Umm, Thanks, Republicans? 

How the GOP led the way in defunding the War on Medical Weed.


The American people, in a strange way, can thank Republicans for the historic end to the federal war on medical marijuana. Due to a weird mix of events, newly elected House Republicans got a chance to do something they wanted — represent their constituents' viewpoints on legalizing medical marijuana — by essentially doing nothing at all late last year.

Central to this story is former tequila-drinking party-boy surfer from Huntington Beach named Dana Rohrabacher — a Congressional Republican — capitalized on powerful currents in the wake of the November 2014 election to float a bill to defund the federal war on medical marijuana. Astonishingly, it passed.

For the first time in US history, the Department of Justice cannot spend federal funds going after state-legal medical cannabis activity. The Farr-Rohrabacher Amendment is already being cited in federal courts in cases involving the seizure of both Harborside Health Center in Oakland and Berkeley Patients Group in Berkeley.

The law is still open to interpretation, but the symbolism is not. A sea change in federal drug policy is underway.

A week ago Sunday in downtown San Francisco, Rohrabacher gave attendees at the International Cannabis Business Conference a never-before-heard account of what went on behind the scenes in Congress last December. "The leadership of the Republican Party in the House was not opposed to this amendment and had they been opposed, they could have whacked it out at any moment," he said.

The November 2014 election was a terrible day for Democrats as Republicans swept to power in the Senate, gaining control of both chambers of Congress for the first time in the Obama presidency. Republicans wanted to dismantle Barack Obama's legacy, but the first order of business was the budget. In order to avoid a government default, Republicans — and Democrats — had to pass a budget by the end of 2014.

Congress usually loads up its budget legislation each year with hundreds of amendments, and the idea of de-funding the government's war on medical marijuana was not new — it had been proposed before.

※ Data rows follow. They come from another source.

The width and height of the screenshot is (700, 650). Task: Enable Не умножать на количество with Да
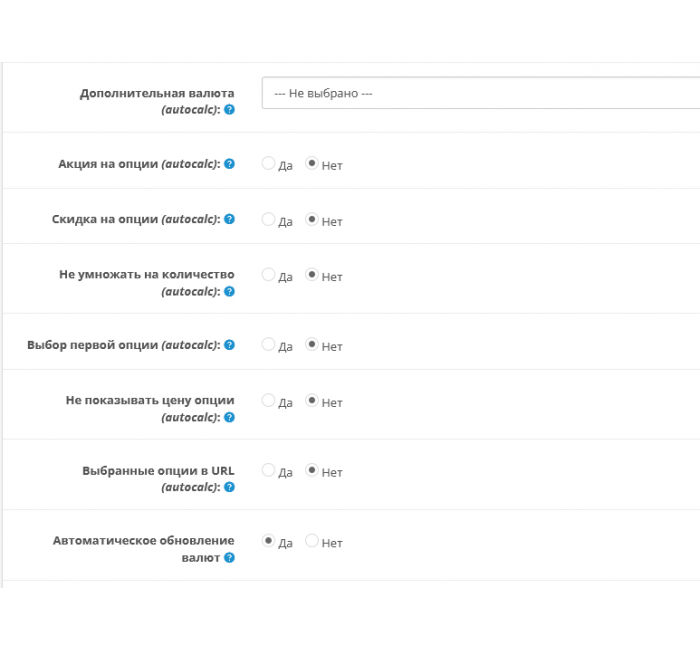[x=268, y=275]
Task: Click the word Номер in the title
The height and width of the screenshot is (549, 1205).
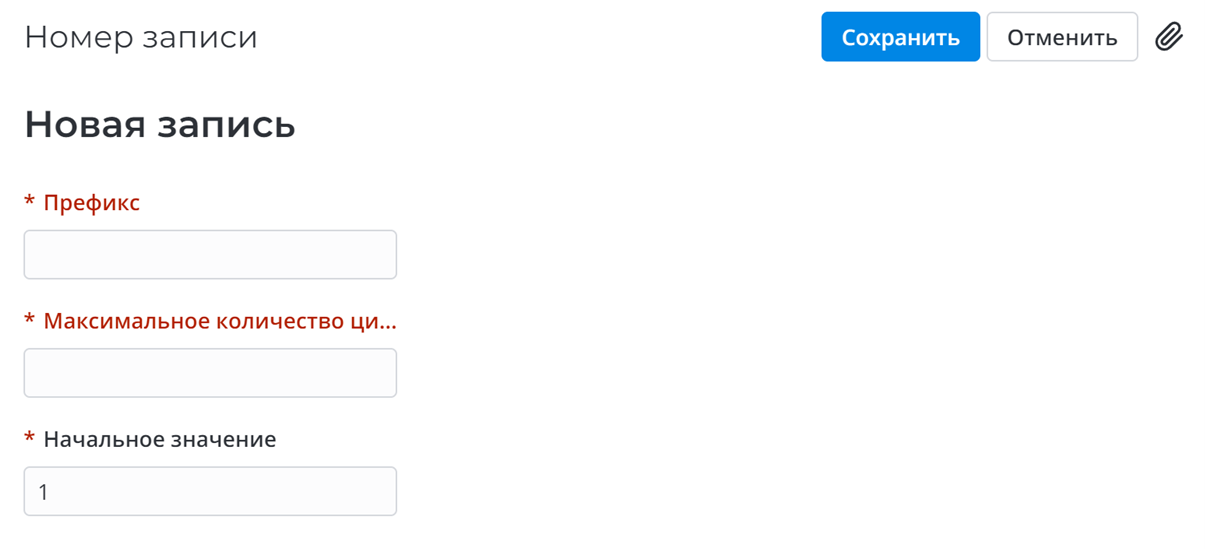Action: [72, 37]
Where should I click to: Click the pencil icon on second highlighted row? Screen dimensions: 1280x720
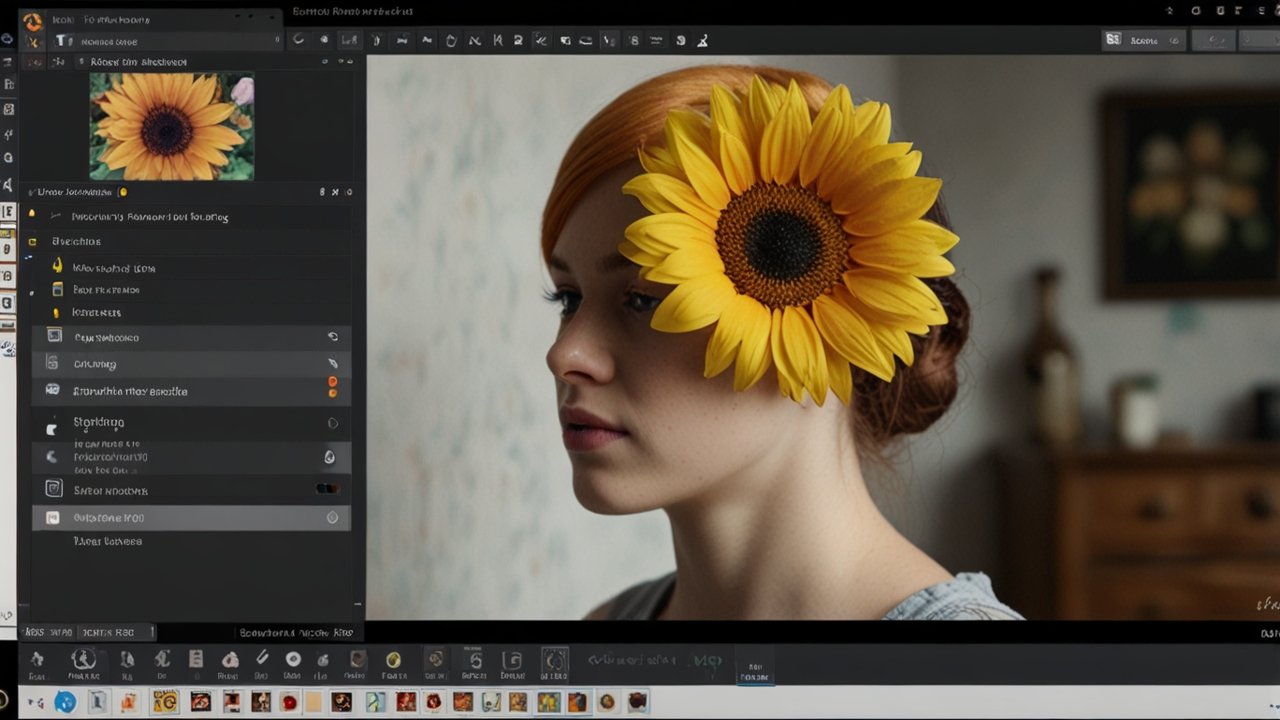tap(333, 364)

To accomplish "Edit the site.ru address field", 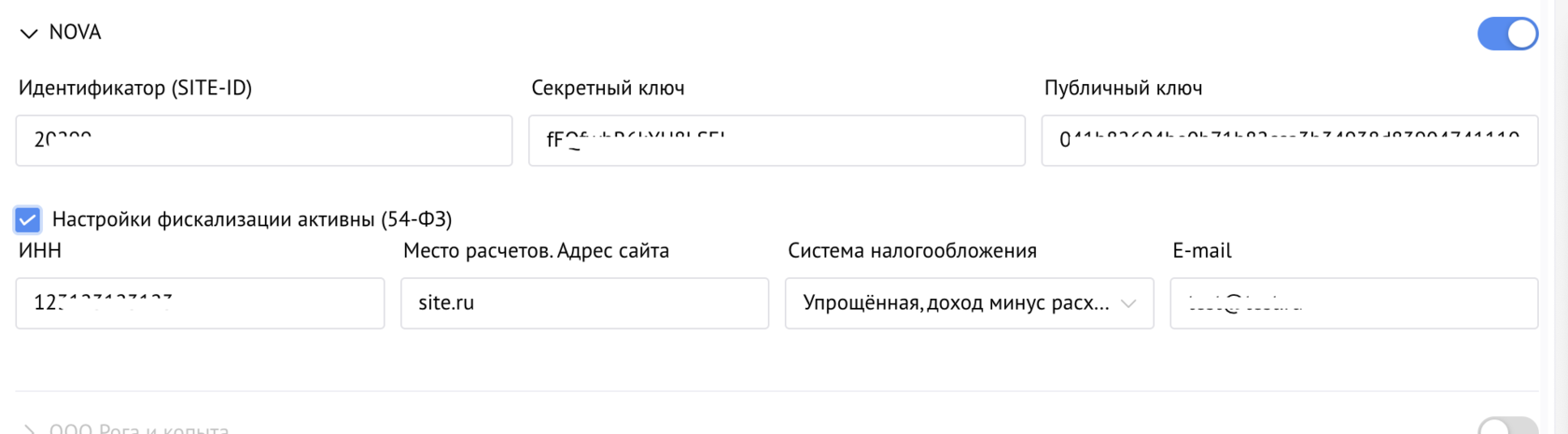I will [x=584, y=303].
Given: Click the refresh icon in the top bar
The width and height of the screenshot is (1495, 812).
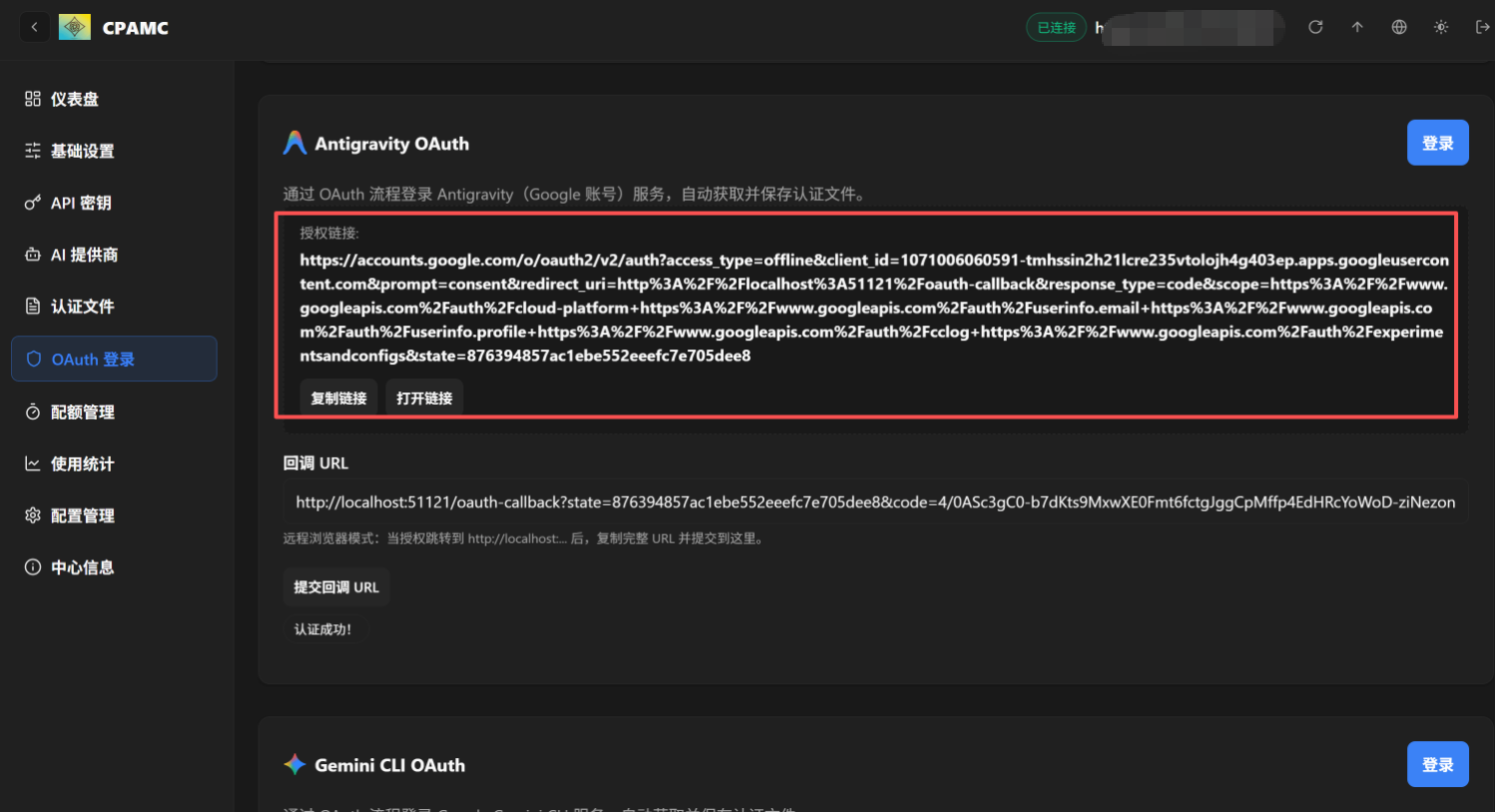Looking at the screenshot, I should tap(1315, 27).
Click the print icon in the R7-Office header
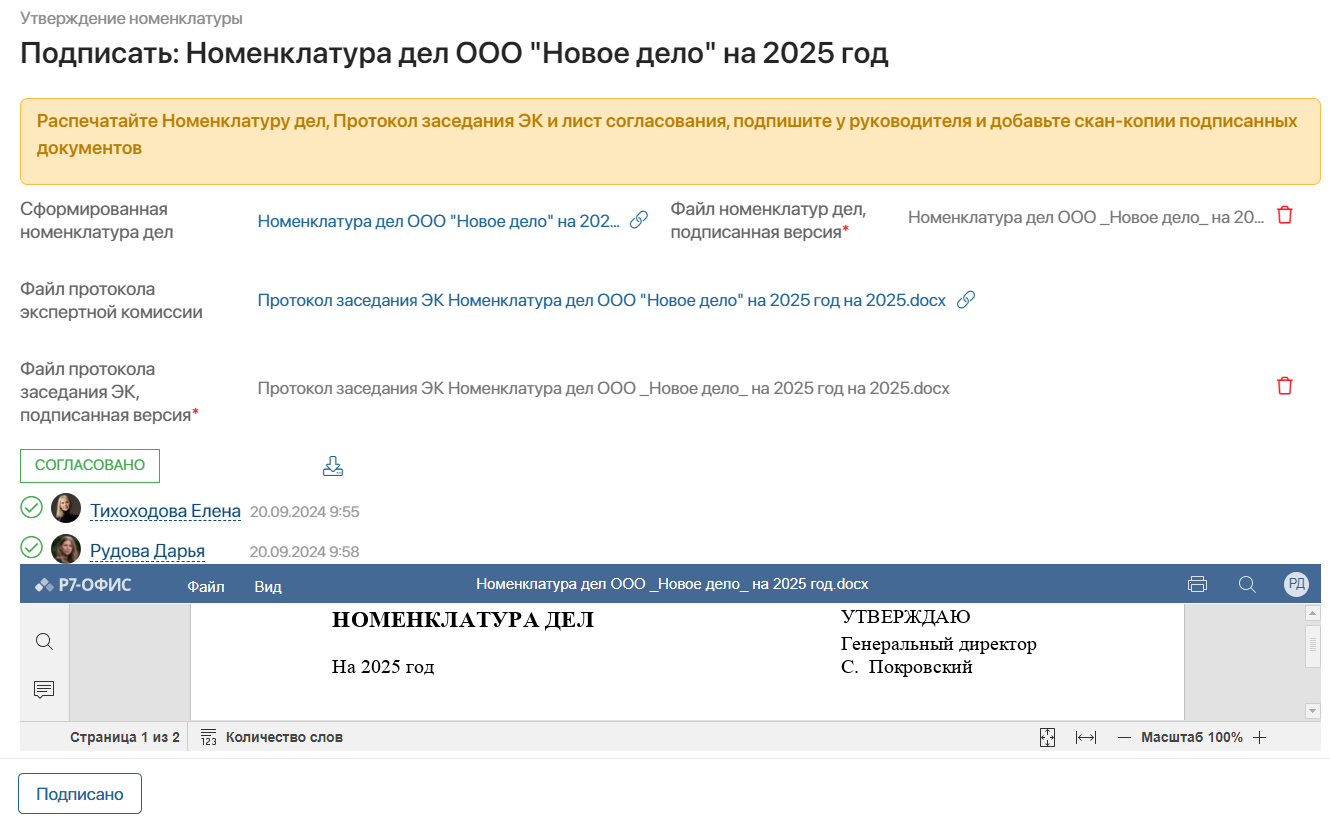The image size is (1330, 825). point(1197,585)
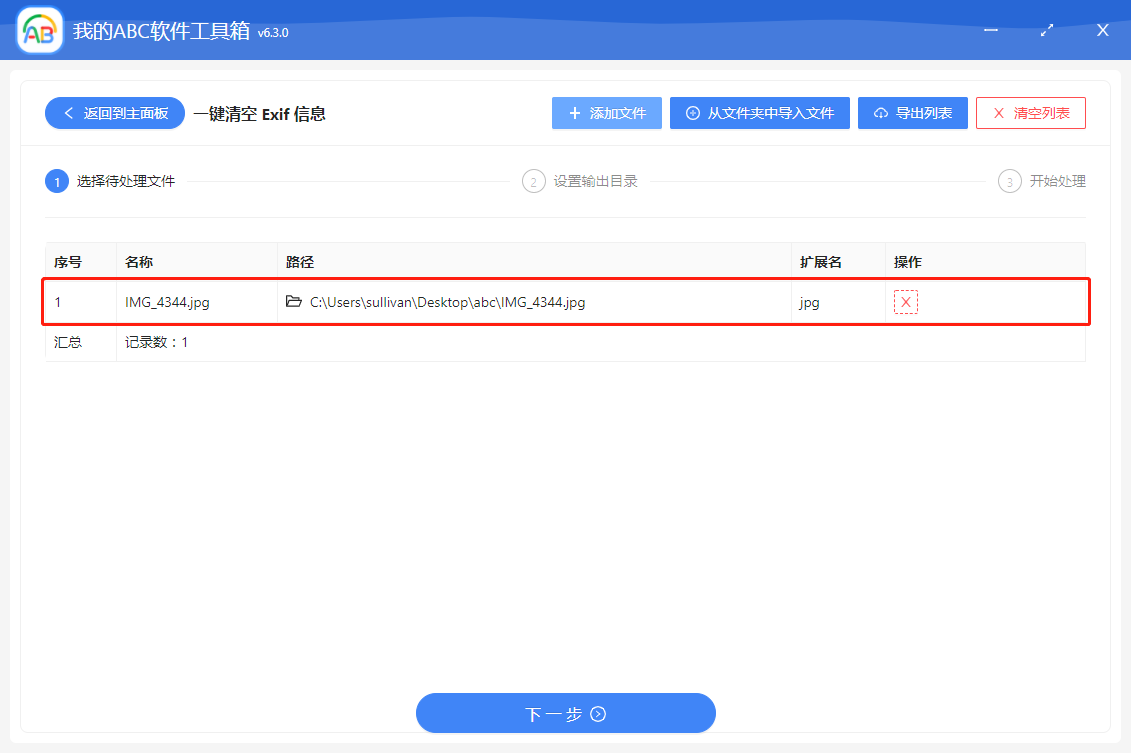
Task: Remove IMG_4344.jpg with the red X icon
Action: pyautogui.click(x=905, y=301)
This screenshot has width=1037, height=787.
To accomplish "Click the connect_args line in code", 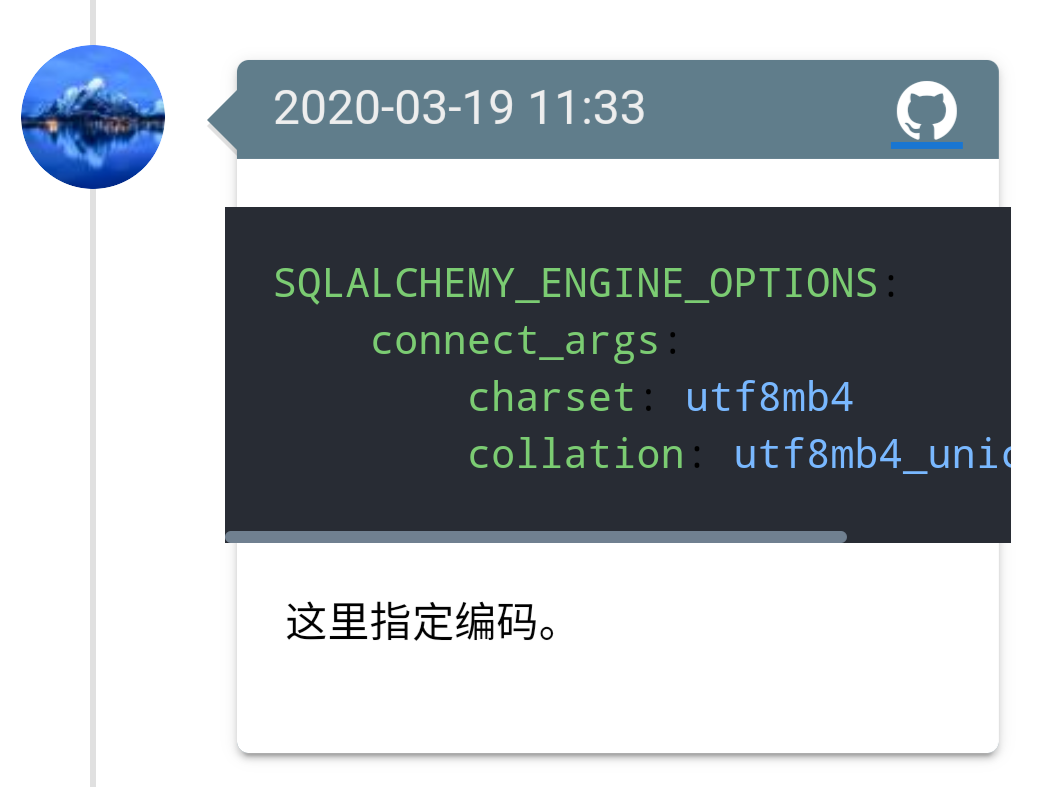I will (515, 339).
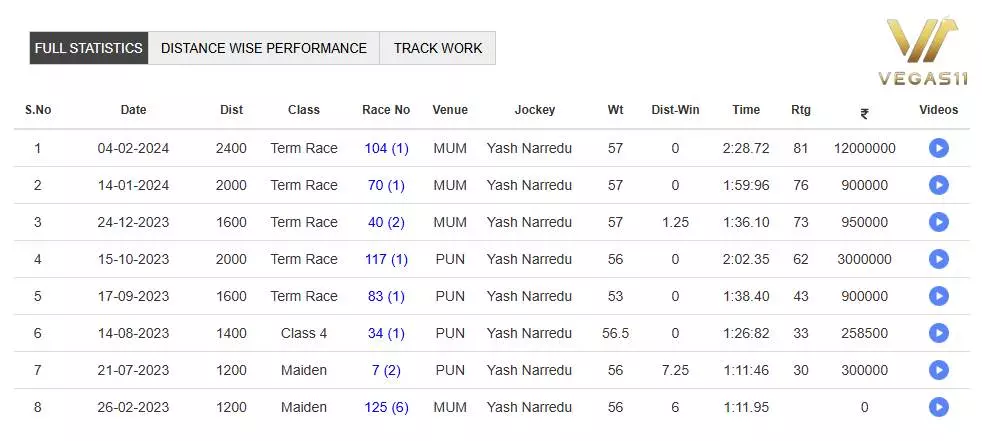Play video for the 21-07-2023 race
Viewport: 982px width, 441px height.
pyautogui.click(x=938, y=370)
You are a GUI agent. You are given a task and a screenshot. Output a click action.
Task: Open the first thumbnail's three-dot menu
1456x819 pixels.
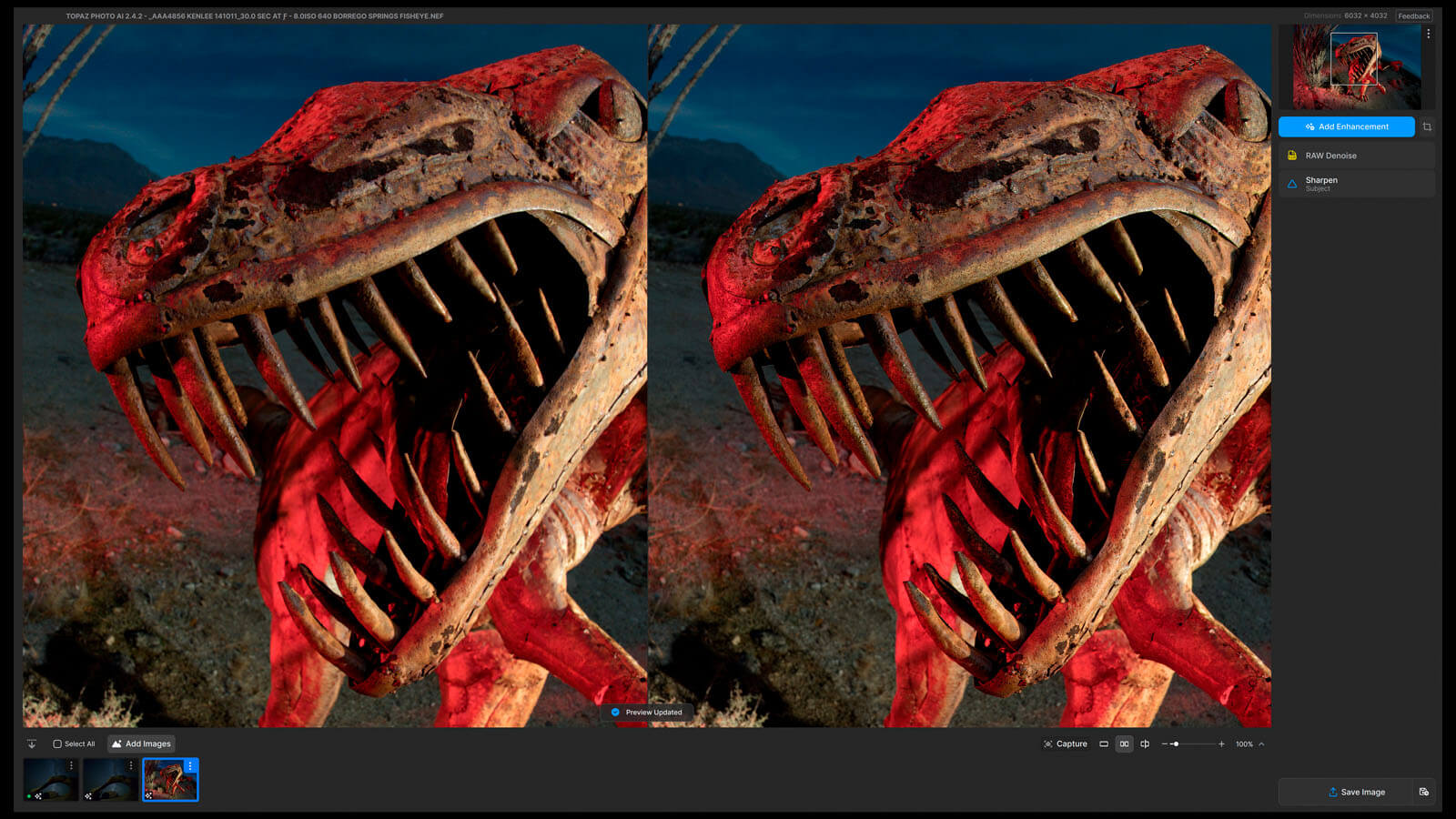72,766
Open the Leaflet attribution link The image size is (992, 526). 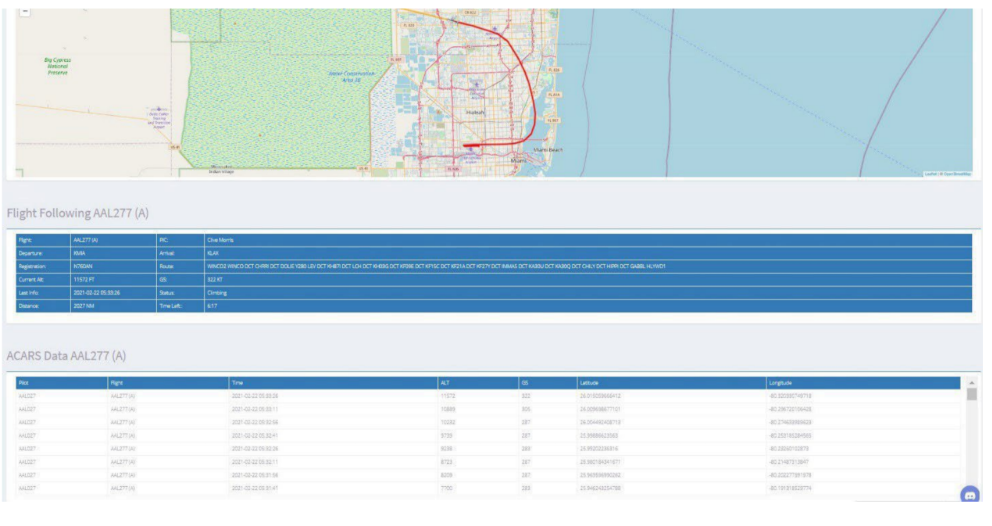tap(930, 174)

When the legislation was first introduced in 2003, it was no more than a lovable longshot, but the last time the amendment made it to the House floor in early 2014, it got a shocking number of bipartisan votes. This time around, Rohrabacher partnered with House Democrat Sam Farr of Salinas on the amendment (with ten co-sponsors) and added it in December as a rider on the huge, trillion-dollar, so-called "Cromnibus" budget bill.

With amendments like this — "it doesn't just come to a vote [on the floor of the House]," Rohrabacher said. The amendment, he explained, had to go through the Rules Committee, and a process known as "scoring."

If a bill manages to pass the House Rules Committee, then the legislation typically goes through a process called "scoring," in which the Congressional Budget Office determines the impact of the bill on the federal budget. Members of Congress are then essentially asked, "'how are you going to vote on this?'" Rohrabacher said.

But Rohrabacher was deliberately coy about what went on with his rider. He told the crowd with a smile, "it was approved by the Rules Committee. Hmmm."

The rider then moved to the floor, which is when it would have typically been scored. "It wasn't scored," Rohrabacher said, and smiled. "Hmmm."

With no score, the rider passed, and then it went to the Senate and president, who, in turn, did what they said they would do — pass and sign the budget in order to not let the government shut down.

"I was able to talk to various people in leadership and ... they found a way to 'let Dana be the point man here. Let him take all the grief if this has a bad impact.' The lead sled dog has the best view, but he is the one who gets bit in the ass," Rohrabacher said. "And you know what? It hasn't happened."

The former Reagan speechwriter and self-described "right-wing" "libertarian-conservative" said the Republican Party is essentially split. About 50 percent of the party, he said, is open to legalization on libertarian philosophical grounds — that "this is in keeping with the basic principles of our country": states' rights, small government, individual liberty, personal responsibility, and getting politicians out of the doctor-patient relationship.

The other half has negative associations with pot. "They just have a gut response to marijuana of any kind. It's associated with a lifestyle they don't like — long-haired people with beards — people who make fun of their religious beliefs and their own things," he said. "They've got this visceral response to this lifestyle. They think that's what marijuana is all about and it's not."

The de-funding amendment comes up for renewal this year, Rohrabacher said. "We are on the edge now of building a new coalition," he said. "This year, I think we can win with a much bigger majority.

"We have a great opportunity in front of us now," he continued. "We have reached a tipping point."